• WHAT THE EXERCISE ASKS: Output the lines of the listing below exactly, starting at the line containing "Screen dimensions: 261x281" and stopping after the last line, with any pictures dropped.

----------

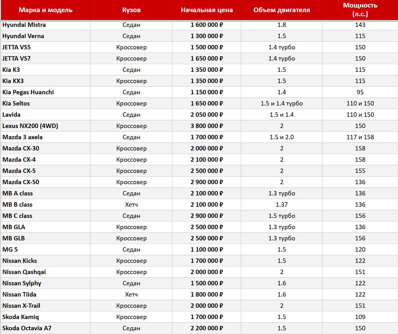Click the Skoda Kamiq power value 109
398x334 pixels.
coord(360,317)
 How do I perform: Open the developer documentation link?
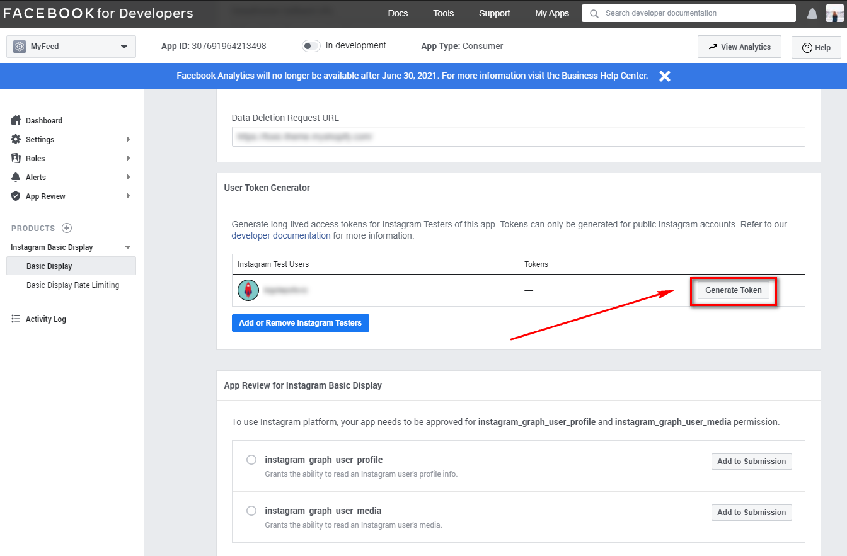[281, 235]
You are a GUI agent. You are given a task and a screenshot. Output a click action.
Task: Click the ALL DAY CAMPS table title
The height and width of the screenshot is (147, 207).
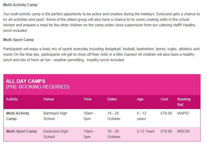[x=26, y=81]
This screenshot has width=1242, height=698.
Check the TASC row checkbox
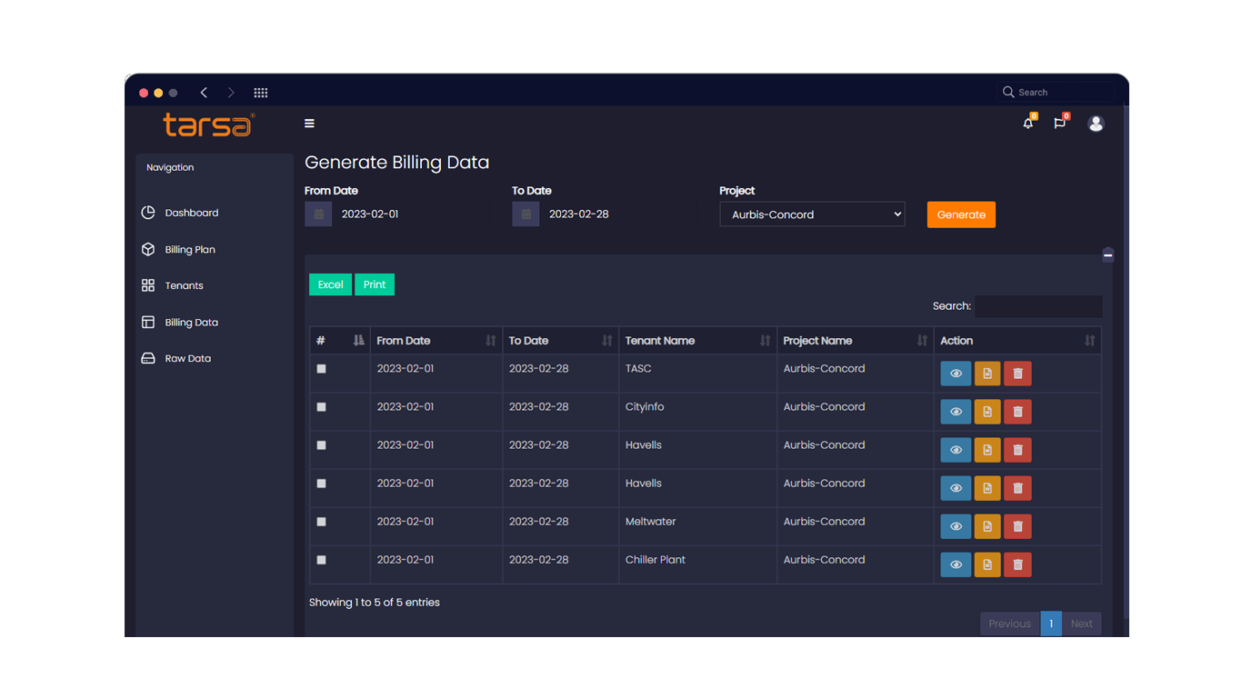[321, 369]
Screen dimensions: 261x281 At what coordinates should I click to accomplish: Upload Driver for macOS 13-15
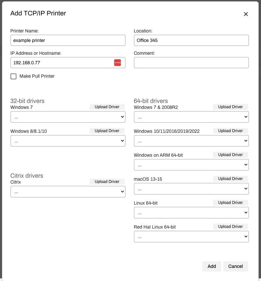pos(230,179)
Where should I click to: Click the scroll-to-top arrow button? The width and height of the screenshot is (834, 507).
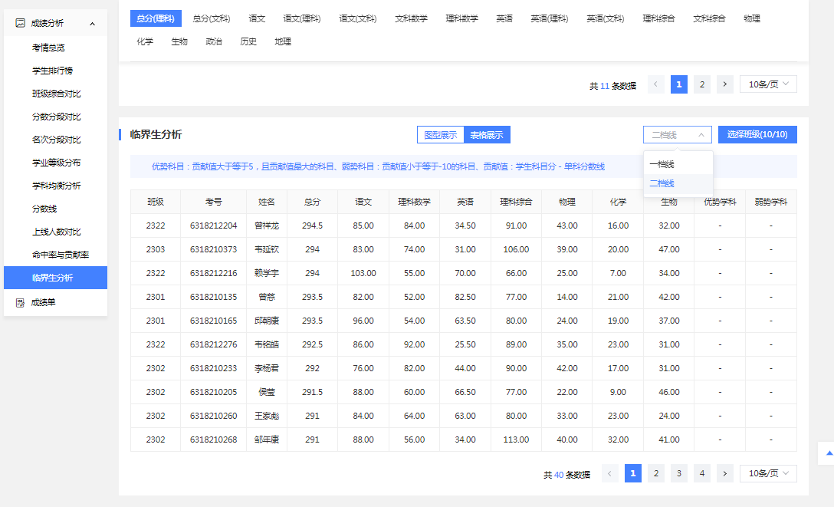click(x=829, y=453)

----------

• RESPONSE FOR THIS EXERCISE:
Screen dimensions: 261x281 At what coordinates should I click to accomplish: Upload Driver for macOS 13-15
pos(230,179)
Where should I click to: Click the scroll-to-top arrow button? The width and height of the screenshot is (834, 507).
click(x=829, y=453)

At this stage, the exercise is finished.